本文:

::::::::

僕自身は、オ版を同時代的に見た世代です。当時の子どもらにとって最大のセンセーションは、ペンキを塗る、ワックスがけをする、といった日常の単調な作業の中に、武芸の奥義にも通じる基礎動作が潜んでいるという、“物の見方”の提示にあったと思います。人によっては、ラルフ・マッチオ(オ版の主演俳優)の捨てられた子犬のようなクンとした表情だという方もいたことでしょうが。ただ要するに、子どもではあっても、所詮はこれも虚構だろうという冷めた見方も、どこかで持ち合せていたようには思います。
本作はその辺、よりリアルっぽくなっています。その分、ジャンパーを脱ぐ、捨てる、拾う、掛ける、また着るというこの一連の動作に、子どもたちがこぞって真似たくなるような磁力がどれだけあるのかなと、いう気がしました。無論、僕自身が、本作のドレ少年のような年齢どころか、オ版のダニエルのような高校生であった時期さえ、はるか遠い昔となり、もう共感できなくなっているだけかもしれません。

::::::::

保存済みの項目:
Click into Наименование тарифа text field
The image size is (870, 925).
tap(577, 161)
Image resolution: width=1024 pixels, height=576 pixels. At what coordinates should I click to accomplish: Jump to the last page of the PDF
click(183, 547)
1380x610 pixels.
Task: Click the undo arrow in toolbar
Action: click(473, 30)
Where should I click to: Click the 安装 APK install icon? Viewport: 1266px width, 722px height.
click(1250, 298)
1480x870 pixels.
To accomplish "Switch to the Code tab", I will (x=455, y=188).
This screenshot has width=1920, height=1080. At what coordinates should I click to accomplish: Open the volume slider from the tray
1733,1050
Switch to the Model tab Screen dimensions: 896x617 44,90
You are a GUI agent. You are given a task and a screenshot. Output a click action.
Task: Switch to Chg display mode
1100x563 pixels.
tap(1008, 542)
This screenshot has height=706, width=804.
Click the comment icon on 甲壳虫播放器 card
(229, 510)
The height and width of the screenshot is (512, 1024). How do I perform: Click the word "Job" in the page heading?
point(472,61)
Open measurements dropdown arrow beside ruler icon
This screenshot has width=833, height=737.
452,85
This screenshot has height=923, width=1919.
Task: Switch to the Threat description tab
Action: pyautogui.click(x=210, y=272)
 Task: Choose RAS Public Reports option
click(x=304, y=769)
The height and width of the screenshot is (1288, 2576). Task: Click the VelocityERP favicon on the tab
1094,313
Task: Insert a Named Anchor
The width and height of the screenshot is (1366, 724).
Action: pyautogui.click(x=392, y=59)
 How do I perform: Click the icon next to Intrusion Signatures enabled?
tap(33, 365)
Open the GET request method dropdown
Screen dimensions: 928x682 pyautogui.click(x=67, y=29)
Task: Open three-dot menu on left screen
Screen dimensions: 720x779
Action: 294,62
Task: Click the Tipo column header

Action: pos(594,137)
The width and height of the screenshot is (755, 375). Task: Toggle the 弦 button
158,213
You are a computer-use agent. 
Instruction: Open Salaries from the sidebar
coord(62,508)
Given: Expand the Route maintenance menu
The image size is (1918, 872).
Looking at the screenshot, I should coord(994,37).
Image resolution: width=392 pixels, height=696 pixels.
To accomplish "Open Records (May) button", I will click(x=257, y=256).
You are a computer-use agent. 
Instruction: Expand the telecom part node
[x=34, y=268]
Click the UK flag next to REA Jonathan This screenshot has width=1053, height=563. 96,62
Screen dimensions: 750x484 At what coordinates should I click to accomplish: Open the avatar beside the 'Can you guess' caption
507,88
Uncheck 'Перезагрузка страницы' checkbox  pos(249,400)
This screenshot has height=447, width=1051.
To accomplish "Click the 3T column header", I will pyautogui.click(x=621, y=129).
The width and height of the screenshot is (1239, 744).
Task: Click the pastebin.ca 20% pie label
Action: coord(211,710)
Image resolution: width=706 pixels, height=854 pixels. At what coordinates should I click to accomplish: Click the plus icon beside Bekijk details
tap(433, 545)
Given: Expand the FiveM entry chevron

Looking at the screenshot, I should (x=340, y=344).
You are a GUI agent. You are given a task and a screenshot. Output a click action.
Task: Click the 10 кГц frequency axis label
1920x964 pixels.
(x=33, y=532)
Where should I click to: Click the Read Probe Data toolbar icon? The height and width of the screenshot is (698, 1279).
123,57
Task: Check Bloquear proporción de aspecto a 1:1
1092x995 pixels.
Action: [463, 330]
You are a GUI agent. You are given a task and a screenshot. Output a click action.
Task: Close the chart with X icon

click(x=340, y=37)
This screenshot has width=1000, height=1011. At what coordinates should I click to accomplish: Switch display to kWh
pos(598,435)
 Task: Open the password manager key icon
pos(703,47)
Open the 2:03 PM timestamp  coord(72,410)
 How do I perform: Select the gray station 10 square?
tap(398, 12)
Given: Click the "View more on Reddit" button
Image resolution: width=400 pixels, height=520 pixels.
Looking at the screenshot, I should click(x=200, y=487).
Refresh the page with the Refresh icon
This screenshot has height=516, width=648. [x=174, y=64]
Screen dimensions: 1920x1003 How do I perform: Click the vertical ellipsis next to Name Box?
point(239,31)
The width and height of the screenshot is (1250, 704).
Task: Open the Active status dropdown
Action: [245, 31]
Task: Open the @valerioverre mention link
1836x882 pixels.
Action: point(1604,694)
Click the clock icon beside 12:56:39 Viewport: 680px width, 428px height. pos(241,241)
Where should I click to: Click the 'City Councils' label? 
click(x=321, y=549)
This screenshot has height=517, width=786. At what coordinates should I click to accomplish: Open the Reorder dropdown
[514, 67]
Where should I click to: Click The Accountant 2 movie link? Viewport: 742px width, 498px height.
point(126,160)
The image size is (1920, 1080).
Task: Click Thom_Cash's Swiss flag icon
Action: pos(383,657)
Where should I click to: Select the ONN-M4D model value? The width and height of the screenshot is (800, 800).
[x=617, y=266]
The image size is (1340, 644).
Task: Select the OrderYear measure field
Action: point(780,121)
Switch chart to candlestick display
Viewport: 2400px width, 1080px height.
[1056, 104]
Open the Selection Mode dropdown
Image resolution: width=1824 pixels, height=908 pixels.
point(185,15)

::::::::

問題文: オリジナル版と本作を比べた映画評を、最後の文に続けて書き進めてもらえますか？ これらのレコードは別の出典から取ったものです。

解答:
オ版を見ていなければ、また違った見方はあり得たでしょう。だがチェンの役柄を、知らないアジア人が演じていたらどう見えたか。少なくとも、本作のセンセーションは、武芸の伝授役にジャッキー・チェンを起用するという一面にのみ偏っている印象は否めないと思います。
75/100(17/06/02見)
追記)七夕ってチャイナから伝わってきた風習のはずだけど、日本の七夕とはまただいぶ違う感じなんだな〜とか思いながら見ていたら、ハンさんが家族を事故で亡くした日=6月8日というのが出てきた。チャイナの七夕は7月7日ではないの???